_本文:_

★ ★ ★ ★ ★ ★ ★

10年前、兵庫県丹波市の青垣中学校生徒会が同校50周年事業で取り組んだ、10年後の自分に託した手紙の発送準備作業がこのほど、同校であった。10年間で値上がりした郵送料の不足、切手4円分を、生徒会役員5人(全員2年生)が封筒に貼った。3月初旬に発送する。

2010年11月に在籍した192人が自分に宛てた手紙を、生徒会室で保管していた。封筒の宛名、差出人は自分で、宛先に自宅の住所を記し、80円切手が貼ってあった。手紙が収められていた缶のふたに、当時の生徒会役員の名前と「2020年11月前後に開封、郵送したいと思っているので、歴代生徒会は申し訳ありませんが、この缶を大事に生徒会室に保管を」と注意書きが貼られていた。

★ ★ ★ ★ ★ ★ ★

_抽出した行:_
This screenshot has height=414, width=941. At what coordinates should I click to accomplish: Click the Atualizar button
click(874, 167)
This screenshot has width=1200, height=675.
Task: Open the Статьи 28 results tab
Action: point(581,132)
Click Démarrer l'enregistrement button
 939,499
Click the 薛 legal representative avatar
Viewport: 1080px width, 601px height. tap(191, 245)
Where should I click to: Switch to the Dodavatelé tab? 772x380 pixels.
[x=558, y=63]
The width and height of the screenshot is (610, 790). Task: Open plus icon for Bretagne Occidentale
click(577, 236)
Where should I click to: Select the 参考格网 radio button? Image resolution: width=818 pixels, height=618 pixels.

★ ★ ★ ★ ★ ★ ★

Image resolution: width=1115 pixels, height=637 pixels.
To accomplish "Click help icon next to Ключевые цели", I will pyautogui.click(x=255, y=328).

★ ★ ★ ★ ★ ★ ★

_課題の目的:_
本文のうち「10年前、兵庫県丹波市の青垣」から「会室に保管を」と注意書きが貼られていた。」までを、両端の語句も含めて一字も変えずに出力せよ。

_完成した解答:_
10年前、兵庫県丹波市の青垣中学校生徒会が同校50周年事業で取り組んだ、10年後の自分に託した手紙の発送準備作業がこのほど、同校であった。10年間で値上がりした郵送料の不足、切手4円分を、生徒会役員5人(全員2年生)が封筒に貼った。3月初旬に発送する。

2010年11月に在籍した192人が自分に宛てた手紙を、生徒会室で保管していた。封筒の宛名、差出人は自分で、宛先に自宅の住所を記し、80円切手が貼ってあった。手紙が収められていた缶のふたに、当時の生徒会役員の名前と「2020年11月前後に開封、郵送したいと思っているので、歴代生徒会は申し訳ありませんが、この缶を大事に生徒会室に保管を」と注意書きが貼られていた。